## Exercise goal
Go to the line holding "This screenshot has" in the data below. Return it and each line after it through the last, exactly, and skip the pictures.

## Source data

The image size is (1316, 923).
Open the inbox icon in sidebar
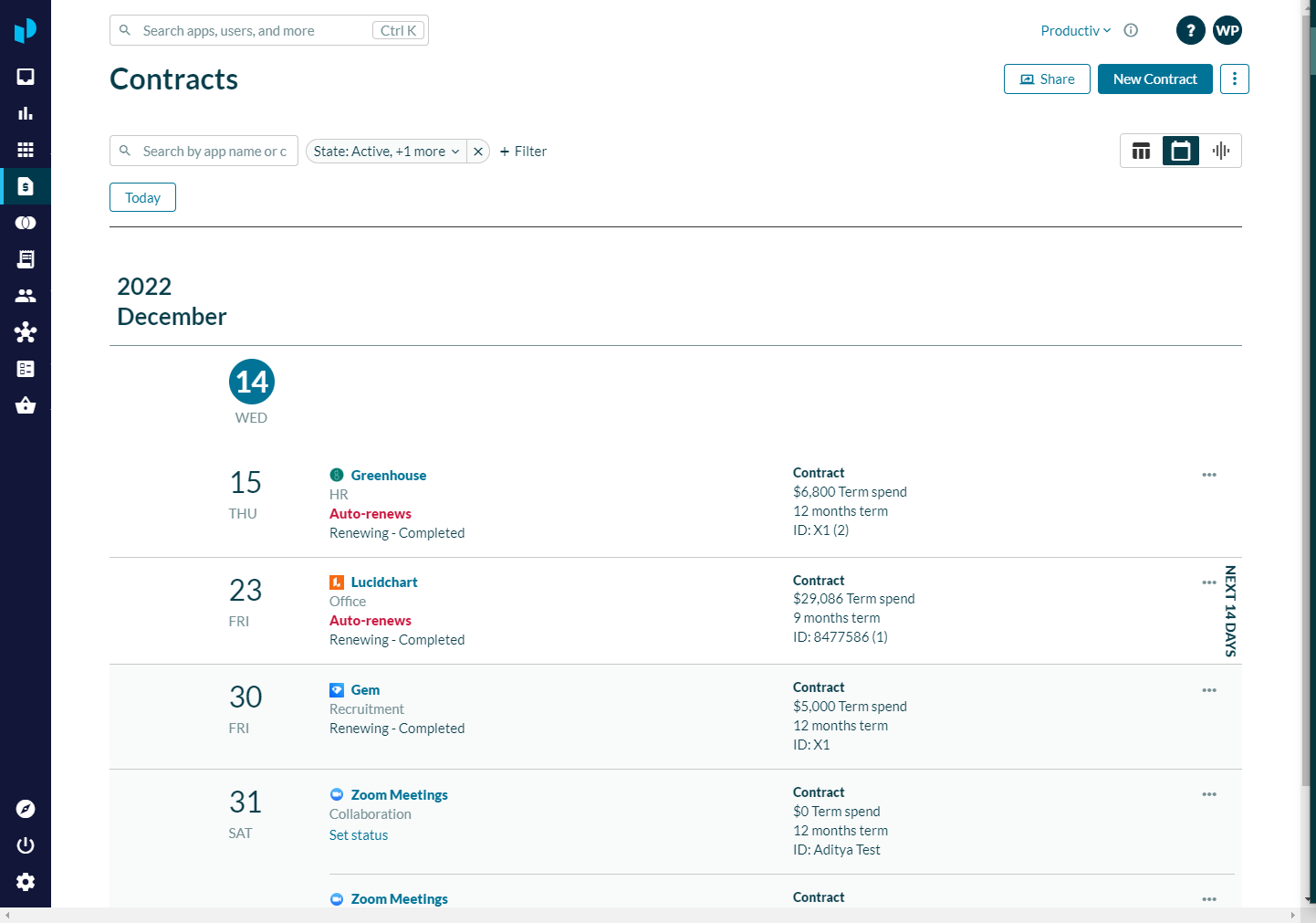point(26,77)
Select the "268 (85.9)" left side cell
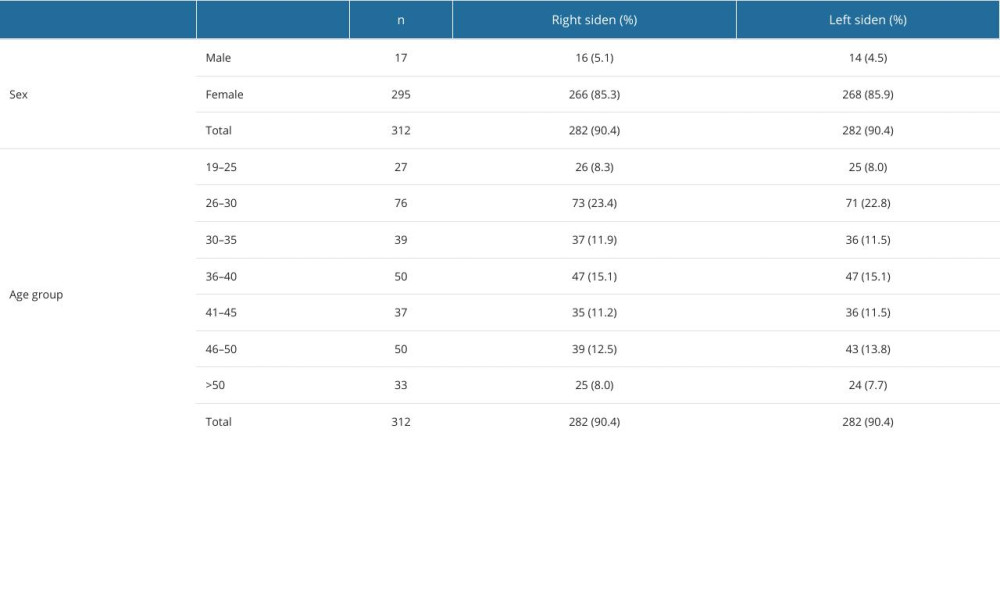 coord(867,95)
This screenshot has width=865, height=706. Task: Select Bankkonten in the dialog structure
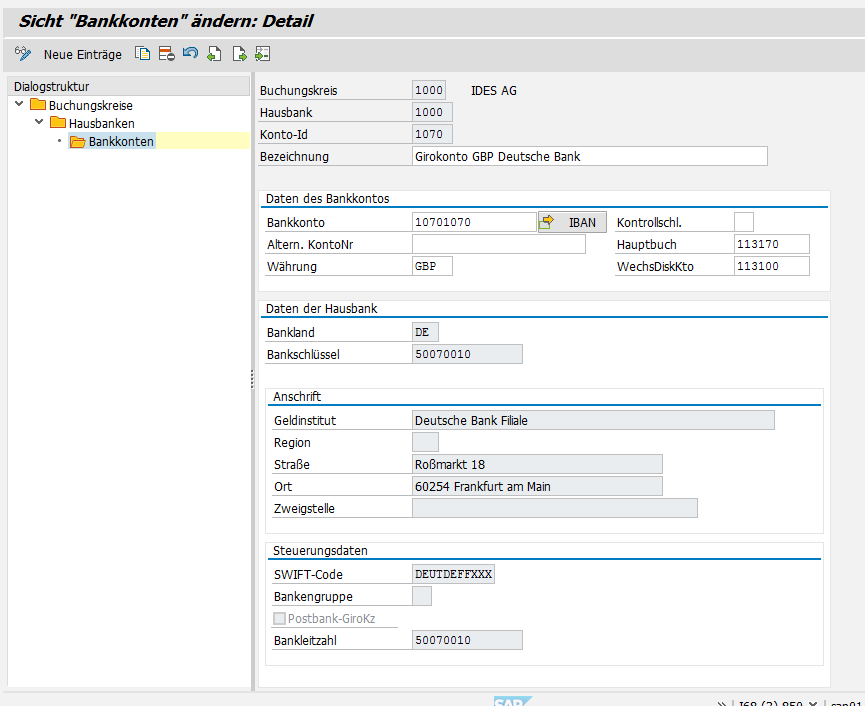[x=121, y=141]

## Response to the task
This screenshot has width=865, height=706. Task: Select Bankkonten in the dialog structure
[x=121, y=141]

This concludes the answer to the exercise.